Son élection révèle le jeu réel de la France et des États-Unis : préférer ne pas reconnaître un choix populaire qui remet en cause leurs alliances traditionnelles, et soutenir un statu quo vieillissant. En se faisant élire par les urnes et en appelant le peuple à défendre son vote, Tchiroma a fait émerger un acteur désormais incontournable : le peuple camerounais déterminé à exister enfin. Son appel à la communauté internationale pour reconnaître les résultats s’est heurté à un silence qui en dit long :
Paris et Washington, réajustant leur stratégie après leur recul au Sahel, considèrent désormais Yaoundé comme un dernier point d’ancrage face à l’expansion de l’Alliance des États du Sahel (AES). En effet l’éviction de la présence française au Mali, au Niger et au Burkina Faso redistribue les cartes. Dans ce contexte, le Cameroun devient crucial : pour Washington, pivot militaire en Afrique centrale ; et pour Paris, dernier îlot de stabilité après la débâcle sahélienne.
Cette réalité ouvre pour Tchiroma un chemin historique : une alliance entre les Camerounais — longtemps ignorés — et l’AES, contre Paul Biya, ou ce qu’il en reste, et ses alliés historiques de l’effacement du peuple au profit du territoire. Dans cette bataille, Tchiroma devra se méfier des séductions diplomatiques comme l’offre française via Tinubu, d’une vice-présidence qui n’est qu’une stratégie de neutralisation du vote populaire. La seule porte viable pour Tchiroma est celle de l’AES : un mouvement qui parle à tous les camerounais de la base au sommet. Entre la prolongation interminable d’un règne et les crises liées à l’âge du président, qui attendent le Cameroun, l’explication la plus cohérente de cet ajournement est une conspiration contre l’existence politique du peuple camerounais. Tchiroma incarne désormais la possibilité de briser ce cycle et un rapprochement avec l’AES peut devenir l’occasion historique de sortir de l’invisibilité.

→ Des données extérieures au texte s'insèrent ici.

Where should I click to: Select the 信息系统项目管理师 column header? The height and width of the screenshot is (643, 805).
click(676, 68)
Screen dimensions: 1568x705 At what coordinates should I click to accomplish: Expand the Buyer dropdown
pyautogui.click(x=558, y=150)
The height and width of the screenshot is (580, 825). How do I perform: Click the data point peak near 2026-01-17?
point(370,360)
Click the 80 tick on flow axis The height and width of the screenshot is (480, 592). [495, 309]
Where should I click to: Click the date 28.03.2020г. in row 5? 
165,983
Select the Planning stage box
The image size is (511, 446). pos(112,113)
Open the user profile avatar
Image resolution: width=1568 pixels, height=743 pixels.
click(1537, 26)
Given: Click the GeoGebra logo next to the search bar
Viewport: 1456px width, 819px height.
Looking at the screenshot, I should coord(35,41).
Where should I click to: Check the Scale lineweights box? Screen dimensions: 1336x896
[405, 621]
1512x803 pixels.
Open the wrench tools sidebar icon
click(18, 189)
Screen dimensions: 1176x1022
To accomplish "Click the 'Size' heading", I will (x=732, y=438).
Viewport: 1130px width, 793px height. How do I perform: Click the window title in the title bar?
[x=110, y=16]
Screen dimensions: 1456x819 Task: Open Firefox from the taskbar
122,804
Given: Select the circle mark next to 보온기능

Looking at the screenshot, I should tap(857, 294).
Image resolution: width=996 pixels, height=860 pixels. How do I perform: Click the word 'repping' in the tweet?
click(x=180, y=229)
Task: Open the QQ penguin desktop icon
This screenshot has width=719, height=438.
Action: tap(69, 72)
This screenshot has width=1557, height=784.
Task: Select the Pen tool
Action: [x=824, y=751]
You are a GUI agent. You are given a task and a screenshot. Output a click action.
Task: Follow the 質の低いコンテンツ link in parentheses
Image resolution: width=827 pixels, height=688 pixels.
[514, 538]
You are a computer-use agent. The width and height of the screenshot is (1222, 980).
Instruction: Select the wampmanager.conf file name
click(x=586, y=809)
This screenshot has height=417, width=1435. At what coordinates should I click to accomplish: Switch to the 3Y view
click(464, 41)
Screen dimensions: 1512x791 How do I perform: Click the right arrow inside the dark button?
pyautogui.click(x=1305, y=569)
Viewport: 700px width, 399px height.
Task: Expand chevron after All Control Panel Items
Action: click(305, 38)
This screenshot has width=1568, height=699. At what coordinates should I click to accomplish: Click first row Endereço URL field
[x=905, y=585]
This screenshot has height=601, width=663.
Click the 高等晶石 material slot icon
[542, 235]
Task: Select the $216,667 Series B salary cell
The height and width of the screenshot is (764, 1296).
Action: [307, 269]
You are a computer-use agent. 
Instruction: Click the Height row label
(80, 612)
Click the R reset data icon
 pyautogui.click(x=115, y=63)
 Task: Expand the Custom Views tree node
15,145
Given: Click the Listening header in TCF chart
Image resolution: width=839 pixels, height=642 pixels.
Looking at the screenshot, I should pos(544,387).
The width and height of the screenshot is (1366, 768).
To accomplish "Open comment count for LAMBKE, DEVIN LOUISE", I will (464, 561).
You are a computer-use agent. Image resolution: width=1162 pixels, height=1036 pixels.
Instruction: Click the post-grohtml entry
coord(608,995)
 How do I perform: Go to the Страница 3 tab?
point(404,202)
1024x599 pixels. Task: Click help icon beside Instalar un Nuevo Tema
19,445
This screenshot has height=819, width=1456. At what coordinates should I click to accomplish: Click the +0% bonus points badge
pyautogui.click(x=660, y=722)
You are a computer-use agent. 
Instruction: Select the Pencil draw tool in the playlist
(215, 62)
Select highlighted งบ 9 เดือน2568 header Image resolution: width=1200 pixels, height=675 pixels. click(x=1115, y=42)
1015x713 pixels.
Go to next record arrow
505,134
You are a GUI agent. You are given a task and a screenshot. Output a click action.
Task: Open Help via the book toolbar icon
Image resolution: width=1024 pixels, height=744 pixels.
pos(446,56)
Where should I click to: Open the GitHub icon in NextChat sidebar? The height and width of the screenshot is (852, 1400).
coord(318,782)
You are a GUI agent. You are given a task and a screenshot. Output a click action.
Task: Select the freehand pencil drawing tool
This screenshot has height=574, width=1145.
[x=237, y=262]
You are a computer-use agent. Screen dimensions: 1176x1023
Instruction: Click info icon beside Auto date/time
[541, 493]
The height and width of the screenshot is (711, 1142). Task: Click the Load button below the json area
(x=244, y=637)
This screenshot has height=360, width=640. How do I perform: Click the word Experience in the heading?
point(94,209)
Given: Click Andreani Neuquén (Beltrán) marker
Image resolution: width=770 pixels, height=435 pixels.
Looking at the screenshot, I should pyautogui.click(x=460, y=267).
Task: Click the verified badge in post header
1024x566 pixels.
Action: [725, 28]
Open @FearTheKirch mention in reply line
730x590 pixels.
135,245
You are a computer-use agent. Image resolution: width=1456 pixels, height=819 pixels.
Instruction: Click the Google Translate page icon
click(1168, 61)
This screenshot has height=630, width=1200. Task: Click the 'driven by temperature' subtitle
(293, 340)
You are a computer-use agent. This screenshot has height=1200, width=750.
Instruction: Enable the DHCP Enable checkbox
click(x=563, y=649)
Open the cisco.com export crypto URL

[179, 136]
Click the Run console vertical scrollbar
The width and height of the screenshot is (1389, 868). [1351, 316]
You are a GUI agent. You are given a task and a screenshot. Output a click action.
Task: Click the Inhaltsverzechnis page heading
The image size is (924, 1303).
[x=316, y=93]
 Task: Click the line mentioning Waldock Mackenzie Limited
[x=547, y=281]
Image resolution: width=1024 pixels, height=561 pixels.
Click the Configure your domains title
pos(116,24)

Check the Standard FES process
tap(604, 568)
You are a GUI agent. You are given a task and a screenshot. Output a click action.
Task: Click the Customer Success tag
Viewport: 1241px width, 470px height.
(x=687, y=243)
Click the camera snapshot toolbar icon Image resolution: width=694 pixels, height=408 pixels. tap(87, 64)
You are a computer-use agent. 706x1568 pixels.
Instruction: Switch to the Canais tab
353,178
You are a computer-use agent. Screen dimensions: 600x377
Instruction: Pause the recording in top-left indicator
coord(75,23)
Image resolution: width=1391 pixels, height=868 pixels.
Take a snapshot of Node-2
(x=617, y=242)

Le 12 octobre 2025, les Camerounais ont certes sanctionné un régime mais n’ont pas réussi a remporter la victoire contre leur négation. Tchiroma a ouvert une brèche. Reste à savoir si les Camerounais en refusant d’être effacé à nouveau sauront la transformer en rupture historique et mettre fin à 141 ans de cycle colonial et néocolonial — pour devenir, enfin, non plus de simples figurants gênants sur un territoire qui n’est qu’un décor pour eux, le Cameroun, mais les véritables acteurs de leur destin.